# Segmenting and Clustering Neighborhoods in Toronto


## Scraping neighbourhood data from Wikipedia

Scraping postal codes and neighbourhood names from [this Wikipedia page](https://en.wikipedia.org/wiki/List_of_postal_codes_of_Canada:_M).

  

1.  Import modules & scrape Wikipedia page:



In [1]:
# First set IPython kernel such that we see all the outputs:
from IPython.core.interactiveshell import InteractiveShell
InteractiveShell.ast_node_interactivity = "all"

# Modules
from bs4 import BeautifulSoup
from requests import get
import pandas as pd

# Import Wikipedia page
wikiurl='https://en.wikipedia.org/wiki/List_of_postal_codes_of_Canada:_M'
response = get(wikiurl)
soup = BeautifulSoup(response.text, 'lxml')

# soup

2.  Extract the table:



In [2]:
table = soup.find("table", { "class" : "wikitable sortable" })

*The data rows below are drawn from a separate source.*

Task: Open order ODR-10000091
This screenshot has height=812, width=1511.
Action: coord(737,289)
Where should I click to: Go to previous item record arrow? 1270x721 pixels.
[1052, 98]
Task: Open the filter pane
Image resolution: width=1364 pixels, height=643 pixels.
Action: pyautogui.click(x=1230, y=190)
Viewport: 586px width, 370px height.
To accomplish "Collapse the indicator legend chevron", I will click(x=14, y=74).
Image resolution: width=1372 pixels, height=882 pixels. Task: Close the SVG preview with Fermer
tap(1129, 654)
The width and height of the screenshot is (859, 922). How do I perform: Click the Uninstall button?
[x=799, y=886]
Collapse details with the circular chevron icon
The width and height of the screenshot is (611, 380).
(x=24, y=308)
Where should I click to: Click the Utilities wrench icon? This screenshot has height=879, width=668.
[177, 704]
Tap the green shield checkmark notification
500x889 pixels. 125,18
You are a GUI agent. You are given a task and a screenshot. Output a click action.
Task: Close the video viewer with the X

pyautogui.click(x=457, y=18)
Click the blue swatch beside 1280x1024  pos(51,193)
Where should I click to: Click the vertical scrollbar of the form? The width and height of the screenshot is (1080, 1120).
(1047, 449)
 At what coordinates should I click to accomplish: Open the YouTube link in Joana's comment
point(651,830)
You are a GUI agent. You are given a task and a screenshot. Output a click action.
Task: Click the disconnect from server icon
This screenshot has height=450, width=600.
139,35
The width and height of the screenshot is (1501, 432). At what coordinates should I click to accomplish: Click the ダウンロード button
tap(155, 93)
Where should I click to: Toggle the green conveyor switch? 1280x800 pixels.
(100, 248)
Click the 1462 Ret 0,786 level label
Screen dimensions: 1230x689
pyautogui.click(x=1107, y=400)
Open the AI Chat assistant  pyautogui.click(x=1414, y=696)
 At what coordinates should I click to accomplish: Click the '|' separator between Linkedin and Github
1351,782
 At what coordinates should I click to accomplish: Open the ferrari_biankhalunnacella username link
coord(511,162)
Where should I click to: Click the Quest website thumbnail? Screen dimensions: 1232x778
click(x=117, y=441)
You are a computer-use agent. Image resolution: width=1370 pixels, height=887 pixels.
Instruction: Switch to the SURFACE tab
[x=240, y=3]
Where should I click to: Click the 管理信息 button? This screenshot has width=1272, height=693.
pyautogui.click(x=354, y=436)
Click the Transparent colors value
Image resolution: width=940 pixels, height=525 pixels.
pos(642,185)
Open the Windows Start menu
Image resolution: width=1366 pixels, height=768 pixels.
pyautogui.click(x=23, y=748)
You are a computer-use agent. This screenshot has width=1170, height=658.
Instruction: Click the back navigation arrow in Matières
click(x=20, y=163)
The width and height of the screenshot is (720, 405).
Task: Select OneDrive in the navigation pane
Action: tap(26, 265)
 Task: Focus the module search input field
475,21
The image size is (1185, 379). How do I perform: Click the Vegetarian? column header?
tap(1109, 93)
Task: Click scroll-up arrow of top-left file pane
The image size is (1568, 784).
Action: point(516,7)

table_rows = table.find_all('tr')
l = []
for tr in table_rows:
	td = tr.find_all('td')    
	# use strip() to get rid of \n present at the end of each entry of the last column
	row = [tr.text.strip() for tr in td]
	l.append(row)

3.  Scrape header:



In [3]:
th = table.find_all('th')    
header = [word.text.strip() for word in th]

header

['Postcode', 'Borough', 'Neighborhood']

4.  Create dataframe and rename column name:



In [4]:
df=pd.DataFrame(l, columns=header)
df.rename(columns={'Postcode' : 'PostalCode'}, inplace=True)
df.head(5)

Unnamed: 0,PostalCode,Borough,Neighborhood
0,,,
1,M1A,Not assigned,Not assigned
2,M2A,Not assigned,Not assigned
3,M3A,North York,Parkwoods
4,M4A,North York,Victoria Village


5.  Drop empty row or boroughs that are 'Not assigned':



In [5]:
df.dropna(axis=0, inplace=True)
df = df[df.Borough != 'Not assigned']
df.reset_index(drop=True, inplace=True)

df.head(3)

Unnamed: 0,PostalCode,Borough,Neighborhood
0,M3A,North York,Parkwoods
1,M4A,North York,Victoria Village
2,M5A,Downtown Toronto,Harbourfront


6.  Replace 'Not assigned' neighbourhoods to 'Borough' value:



In [6]:
# axis=1 to apply to each row
df['Neighborhood'] = df.apply(lambda row: row['Borough'] if row['Neighborhood'] == "Not assigned" else row['Neighborhood'], axis=1)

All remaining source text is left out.